Git is a distributed revision control and source code management (SCM) system with an emphasis on speed. It can be adapted from small to very large projects. The key difference comparing with the Team Foundation Server (TFS) or Subversion (SVN) is that it is decentralized. With Git, you can do practically anything offline, because developers have their own repositories on their machines. Git has many other advantages - one of them is branching. With Git you can create and merge branches very easily. It's also open source and free, so it can be used with any charge.

Here at Devbridge we already use a centralized workflow with our own Git server hosted in the cloud. It means that we have shared repositories for projects which are stored in a dedicated server.

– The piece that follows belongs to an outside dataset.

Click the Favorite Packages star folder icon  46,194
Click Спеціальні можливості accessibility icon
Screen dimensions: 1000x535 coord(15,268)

Developers exchange changes through these shared repositories.

This technically deep article describes how to setup a private Git server on Microsoft Azure Cloud.

Setup Git Server

As Git was initially designed for Linux kernel development and has better support for this operating system, it is better to use Linux for the Git server installation. There are various tools developed on other operating systems such as Windows, Mac OS, BSD, Solaris, Android, etc. but all instructions are given to install the Git server on Linux based Ubuntu Server.

To manage the Git server we recommend a Gitolite server. It is easy to install, and it's open source and free. Gitolite also allows controlling easy access to git repositories.

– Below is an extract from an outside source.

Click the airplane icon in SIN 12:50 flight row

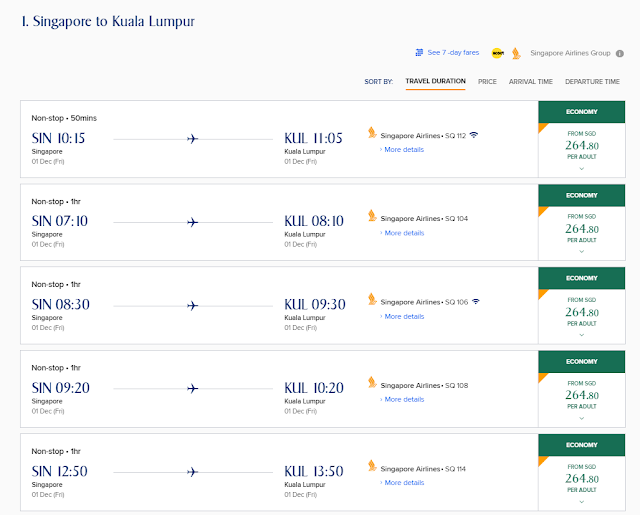point(193,472)
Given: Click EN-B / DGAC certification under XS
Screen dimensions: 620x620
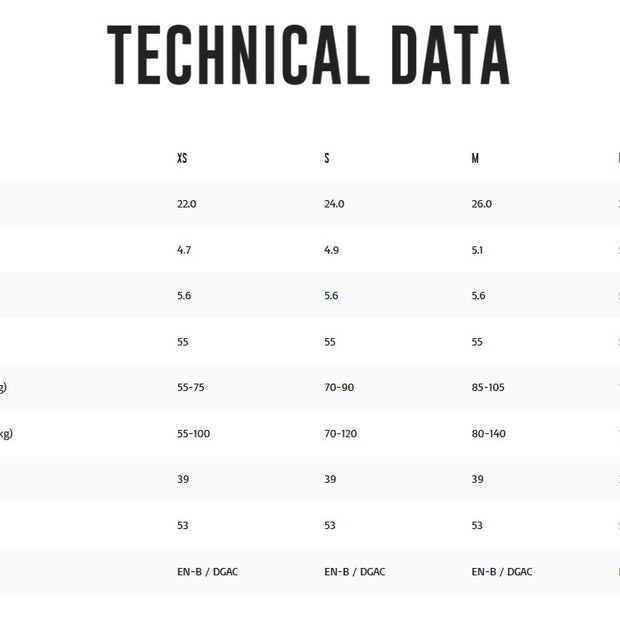Looking at the screenshot, I should [x=207, y=572].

The installation prerequisite is to have an Azure Cloud account. If you haven't - visit the Microsoft Azure Cloud website and try it for free for 90 days.

The first step is to create a virtual machine. Choose the Ubuntu image from the virtual machine gallery and wait a few seconds. To connect to a created Ubuntu Server virtual machine you must install a Secure Shell (SSH) client on your computer. In the Windows operating system you can use PuTTY client.

Choose Ubuntu LTS version - it has long-term 5 year support (LTS).

After the virtual machine is created you need to attach a new empty virtual disk where Git repositories will be stored. You need to do so because by default the virtual machine is created with two disks. The first one has 30GB space dedicated to the operating system, which is not enough space for storing both the operating system and Git repositories together. The second disk is temporary.

To attach a new disk, go to menu and click on “Attach empty disk.”

Disk setting dialog will appear.

After having selected the disk settings, wait for a minute and then you can connect to Ubuntu. When are connected, you need to mount a new disk where Git repositories will be stored. To mount a new disk, you must first initialize it:

  1. Create a new device:

sudo fdisk /dev/sdc
  1. Type n to create a new partition, type p to make the partition the primary partition, type 1 to make it the first partition, and then hit enter to accept the default value for the cylinder. After all of this, type w to write the settings for the disk.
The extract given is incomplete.